Monday, March 21, 2011

#Fukushima I Nuke Plant: TEPCO Screw-Ups Not Reported Outside Japan

And they are not reported by the major news organization in Japan on their websites. Here's what I've collected so far from the message boards and blogs in Japan. I don't think they are mere hearsays or make-up stories (although that's possible, with just about everyone in Japan hates TEPCO's guts at this point); rather, they may be snippets of information available on TV news in Japan (other than NHK), or local papers, or dug up by bloggers. Nevertheless, I can't guarantee their authenticity.

Emergency power generators that failed:

They failed because they were located outside the Reactor buildings, exposed to the elements. So when tsunami came rushing, they got swept away.

Duh. I found a confirmation of this comment. Here's Kahoku Shinpo 2 days after the quake/tsunami (in Japanese; 3/13/2011):

TEPCO director Akio Komori disclosed that "the emergency power generators were initially working [after the earthquake]. But then tsunami engulfed the plant compound, and knocked out those generators." They got soaked with sea water and stopped working.

There's also a rumor that these generators were so old and weren't working properly even before the earthquake. I think I've seen the news to that extend somewhere, I'm looking for it right now, and link it when I find it.

Emergency power generators that were to replace the ones that died:

Additional emergency power generators were brought in after the generators at the plant went dead. But they used a different type of plug from the ones at the plant, so TEPCO couldn't use them.

Duh, duh.

There's a rumor that TEPCO is hiring temp workers for Fukushima I Nuclear Power Plant.

Timeline of the Reactor No.1 explosion, which indicates it was as much man-made disaster as natural disaster (and it was created by TEPCO and Prime Minister Kan):

  1. The US military sent boric acid, and suggested TEPCO pour it in the Pressure Vessel.

  2. TEPCO turned down the suggestion, as it feared it would be difficult to make the reactor operational again if it poured boric acid in the reactor. They decided instead to cool with water.

  3. However, part of the pipe was broken, and not enough water was entering the Pressure Vessel and the water level failed to rise.

  4. TEPCO asked the government for permission to release the steam from the Vessel in the early hours of March 12.

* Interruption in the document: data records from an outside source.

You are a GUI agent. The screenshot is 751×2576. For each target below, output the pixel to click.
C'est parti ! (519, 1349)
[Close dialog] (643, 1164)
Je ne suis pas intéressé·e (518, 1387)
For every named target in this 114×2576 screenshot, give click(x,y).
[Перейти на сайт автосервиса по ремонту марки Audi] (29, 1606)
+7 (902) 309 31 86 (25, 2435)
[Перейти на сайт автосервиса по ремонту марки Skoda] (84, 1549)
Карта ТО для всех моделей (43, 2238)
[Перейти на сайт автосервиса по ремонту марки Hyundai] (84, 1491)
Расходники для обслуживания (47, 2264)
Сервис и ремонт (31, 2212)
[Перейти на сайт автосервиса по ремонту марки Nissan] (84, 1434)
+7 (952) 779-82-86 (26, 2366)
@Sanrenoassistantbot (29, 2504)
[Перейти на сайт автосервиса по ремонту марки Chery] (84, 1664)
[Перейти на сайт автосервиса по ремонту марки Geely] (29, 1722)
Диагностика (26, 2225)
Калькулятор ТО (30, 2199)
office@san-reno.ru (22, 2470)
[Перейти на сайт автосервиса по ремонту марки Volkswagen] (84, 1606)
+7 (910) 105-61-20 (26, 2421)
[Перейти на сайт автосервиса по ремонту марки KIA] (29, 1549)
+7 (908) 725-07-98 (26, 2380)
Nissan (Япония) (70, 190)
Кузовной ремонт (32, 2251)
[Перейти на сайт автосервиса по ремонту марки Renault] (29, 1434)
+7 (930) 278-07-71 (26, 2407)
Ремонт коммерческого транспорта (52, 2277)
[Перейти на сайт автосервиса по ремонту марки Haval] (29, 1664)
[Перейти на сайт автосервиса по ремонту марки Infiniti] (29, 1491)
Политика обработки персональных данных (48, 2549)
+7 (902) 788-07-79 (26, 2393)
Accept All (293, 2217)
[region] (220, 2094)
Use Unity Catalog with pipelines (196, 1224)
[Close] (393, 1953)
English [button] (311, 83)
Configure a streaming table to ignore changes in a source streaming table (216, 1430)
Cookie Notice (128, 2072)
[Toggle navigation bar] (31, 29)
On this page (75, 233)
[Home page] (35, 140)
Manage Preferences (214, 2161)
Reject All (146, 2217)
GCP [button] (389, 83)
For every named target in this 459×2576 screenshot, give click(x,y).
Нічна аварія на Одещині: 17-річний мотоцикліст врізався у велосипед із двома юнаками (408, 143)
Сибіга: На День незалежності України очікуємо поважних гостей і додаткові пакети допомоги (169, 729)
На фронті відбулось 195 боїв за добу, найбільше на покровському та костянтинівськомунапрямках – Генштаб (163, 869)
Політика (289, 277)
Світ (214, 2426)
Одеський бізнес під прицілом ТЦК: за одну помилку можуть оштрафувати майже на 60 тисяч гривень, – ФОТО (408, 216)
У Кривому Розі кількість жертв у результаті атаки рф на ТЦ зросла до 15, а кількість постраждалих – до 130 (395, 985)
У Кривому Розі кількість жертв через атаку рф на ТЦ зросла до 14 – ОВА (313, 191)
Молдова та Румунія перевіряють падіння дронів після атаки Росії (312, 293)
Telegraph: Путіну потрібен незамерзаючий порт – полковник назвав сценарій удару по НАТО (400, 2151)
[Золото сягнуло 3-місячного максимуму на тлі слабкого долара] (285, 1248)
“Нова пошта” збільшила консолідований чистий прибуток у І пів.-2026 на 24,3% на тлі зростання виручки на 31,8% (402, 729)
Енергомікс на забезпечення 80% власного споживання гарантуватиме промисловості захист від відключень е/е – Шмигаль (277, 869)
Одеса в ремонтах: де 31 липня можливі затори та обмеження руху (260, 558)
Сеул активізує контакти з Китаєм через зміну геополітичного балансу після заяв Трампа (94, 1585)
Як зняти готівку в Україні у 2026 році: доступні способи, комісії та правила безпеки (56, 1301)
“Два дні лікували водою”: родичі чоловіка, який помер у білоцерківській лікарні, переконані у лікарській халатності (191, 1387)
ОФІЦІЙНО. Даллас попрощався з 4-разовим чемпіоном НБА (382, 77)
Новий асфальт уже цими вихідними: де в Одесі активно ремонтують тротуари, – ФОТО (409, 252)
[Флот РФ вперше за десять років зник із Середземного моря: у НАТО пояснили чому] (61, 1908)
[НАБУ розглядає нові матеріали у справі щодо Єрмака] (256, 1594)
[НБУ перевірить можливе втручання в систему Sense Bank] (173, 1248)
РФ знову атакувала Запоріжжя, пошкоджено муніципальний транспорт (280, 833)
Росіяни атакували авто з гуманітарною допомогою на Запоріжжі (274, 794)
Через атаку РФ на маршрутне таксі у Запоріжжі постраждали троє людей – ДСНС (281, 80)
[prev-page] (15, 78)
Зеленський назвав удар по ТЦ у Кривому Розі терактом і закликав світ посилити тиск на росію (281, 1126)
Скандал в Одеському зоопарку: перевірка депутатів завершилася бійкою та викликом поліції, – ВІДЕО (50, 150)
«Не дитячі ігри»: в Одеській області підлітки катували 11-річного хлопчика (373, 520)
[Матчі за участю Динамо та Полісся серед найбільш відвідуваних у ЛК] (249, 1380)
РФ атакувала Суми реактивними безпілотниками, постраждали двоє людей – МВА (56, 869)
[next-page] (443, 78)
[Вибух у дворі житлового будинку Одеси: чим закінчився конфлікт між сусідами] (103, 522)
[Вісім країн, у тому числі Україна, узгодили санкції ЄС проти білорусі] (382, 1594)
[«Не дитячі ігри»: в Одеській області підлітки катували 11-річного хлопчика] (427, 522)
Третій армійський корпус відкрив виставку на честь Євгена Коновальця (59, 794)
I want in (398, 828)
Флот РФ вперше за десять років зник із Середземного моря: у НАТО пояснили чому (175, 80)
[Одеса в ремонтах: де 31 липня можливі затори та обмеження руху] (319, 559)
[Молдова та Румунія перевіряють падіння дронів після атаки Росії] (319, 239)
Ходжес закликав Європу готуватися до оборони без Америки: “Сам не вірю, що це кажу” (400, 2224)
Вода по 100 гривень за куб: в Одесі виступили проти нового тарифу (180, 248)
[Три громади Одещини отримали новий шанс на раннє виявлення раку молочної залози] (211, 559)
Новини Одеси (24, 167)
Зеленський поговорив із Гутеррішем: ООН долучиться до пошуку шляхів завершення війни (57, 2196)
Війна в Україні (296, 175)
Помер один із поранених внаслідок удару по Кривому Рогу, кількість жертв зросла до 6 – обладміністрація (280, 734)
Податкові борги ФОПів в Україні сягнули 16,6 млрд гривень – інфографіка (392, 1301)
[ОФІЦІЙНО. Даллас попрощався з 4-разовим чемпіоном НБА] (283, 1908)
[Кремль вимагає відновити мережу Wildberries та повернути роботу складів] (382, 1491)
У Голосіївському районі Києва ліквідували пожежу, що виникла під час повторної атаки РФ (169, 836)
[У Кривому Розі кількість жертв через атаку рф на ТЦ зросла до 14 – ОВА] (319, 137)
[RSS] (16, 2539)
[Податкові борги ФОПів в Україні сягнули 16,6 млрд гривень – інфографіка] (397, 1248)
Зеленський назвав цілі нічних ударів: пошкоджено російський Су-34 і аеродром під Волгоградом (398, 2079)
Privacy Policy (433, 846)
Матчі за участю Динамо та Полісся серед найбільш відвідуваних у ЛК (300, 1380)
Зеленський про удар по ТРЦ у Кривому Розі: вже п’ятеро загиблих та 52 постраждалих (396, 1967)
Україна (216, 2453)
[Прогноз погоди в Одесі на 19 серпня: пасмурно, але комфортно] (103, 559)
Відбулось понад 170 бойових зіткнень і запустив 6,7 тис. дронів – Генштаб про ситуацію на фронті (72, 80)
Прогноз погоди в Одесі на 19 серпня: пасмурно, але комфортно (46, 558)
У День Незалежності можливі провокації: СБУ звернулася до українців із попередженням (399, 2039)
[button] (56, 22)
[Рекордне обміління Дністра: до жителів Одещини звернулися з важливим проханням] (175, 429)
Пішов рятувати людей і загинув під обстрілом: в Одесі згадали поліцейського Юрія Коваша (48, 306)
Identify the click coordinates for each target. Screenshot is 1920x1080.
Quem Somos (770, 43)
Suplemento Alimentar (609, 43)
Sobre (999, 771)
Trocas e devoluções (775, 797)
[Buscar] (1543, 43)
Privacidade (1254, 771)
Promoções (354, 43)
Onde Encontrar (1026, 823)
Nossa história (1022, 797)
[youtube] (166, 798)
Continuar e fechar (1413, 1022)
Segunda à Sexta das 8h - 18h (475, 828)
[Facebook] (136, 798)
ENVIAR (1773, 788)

  5. However, it was the day when Prime Minister Kan was scheduled to visit the plant. So the government ordered TEPCO not to conduct the release of the steam.

  6. The release of the steam was delayed until after the visit of Prime Minister Kan.

  7. Because of this delay, the pressure inside the Containment Vessel rose to twice the limit.

  8. Steam was finally released after 2PM, but an explosion happened at 3:30PM on March 12.

  9. TEPCO finally gave up keeping the Reactor 1 operational, and decided to pour in boric acid and sea water.

By the way, TEPCO's president, Masataka Shimizu, who seems to be hiding out somewhere for at least a week, is a graduate of Keio University who majored in economics. A non-engineer in a engineering company in in the gravest engineering crisis for the company. Good luck, Mr. Shimizu.


Anonymous said...

I can top this. As your probably aware, TEPCO was working on bringing in Electrical Power so they could restart the cooling pumps. When the connected the pumps, they found out the pumps were trashed. Now they must wait more for new pumps to be delivered. Did it ever occur to anyone there to have new pumps delivered before the electrical work was completed on the assumption that pumps were damaged? Duh! They should have been replaced while working on the electrical connection so there was no doubt that they would work when the power was restored.

arevamirpal::laprimavera said...

I can top yours... Self Defense Force had several armored vehicles (tanks) with blade attachment that can shove the radioactive debris aside easily at the plant. They didn't even think about that until March 21 or so. In the meantime, TEPCO was laying the cable to restore power without bothering about debris.

Now, the tanks at the plant compound but they cannot work because the power cables have been laid.

Duh, duh, duh. Who says these people are smart?